→ **Selected passage**

■ ■ ■ ■

Probably unintentional societal gaslighting. Even I've been guilty of it, so the manipulation runs deep and can seemingly affect anybody
 
Probably unintentional societal gaslighting. Even I've been guilty of it, so the manipulation runs deep and can seemingly affect anybody
This is a great point to bring up. I've been guilty of the same thing myself. I noticed this about myself when I've watched Youtube vids from several different high functioning autistic women who have their own channels and I've found myself thinking: "No one would know you're autistic based on how you present. You seem like someone I'd just think is boring, irritating, self-involved and/or work to be around." <<< I know that kind of thinking is wrong but I'm admitting that I've thought those things sometimes.
 
People from Dallas, NC. NOBODY there believes in autism or being clinically depressed or any kind of mental affliction at all. The whole time i was trapped there i had people telling me "you're not really autistic" and "that's just something somebody made up and your stupid birth father told you". My evil aunt dorothy had me so horribly confused and messed up in the head. My uncle didn't make it any better.

I just hate society. The only people i will ever trust are you guys, my sister and my true parents: my mother and Maddog; though he be fickle, he still be my father.
 
Pure, raw denial and little else.

■ ■ ■ ■

→ **Source data**
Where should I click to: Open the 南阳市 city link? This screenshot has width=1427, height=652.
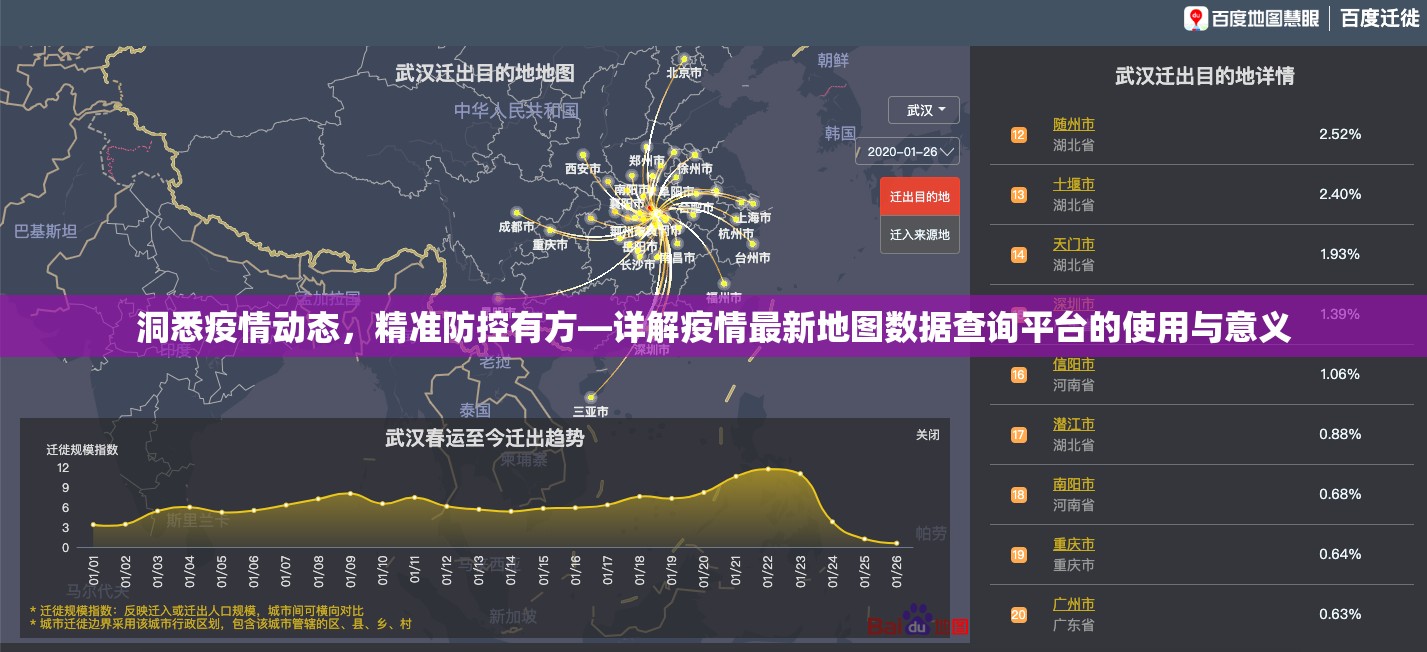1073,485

■ ■ ■ ■

→ **Required tasks**
A – Translate this sentence from the autism discussion into Spanish: "My uncle didn't make it any better."
B – The autism discussion includes a post that says who the writer will ever trust. List everyone named there.
C – Answer these questions from the autism discussion:
(i) What does the opening line call the behavior being described?
(ii) Whose YouTube videos did one writer watch?
(iii) People from which place are said not to believe in autism?

→ **Problem solutions**
A – Mi tío no lo mejoró en nada.

B –
you guys
my sister
my mother
Maddog

C –
(i) Probably unintentional societal gaslighting.
(ii) Several different high functioning autistic women who have their own channels.
(iii) Dallas, NC.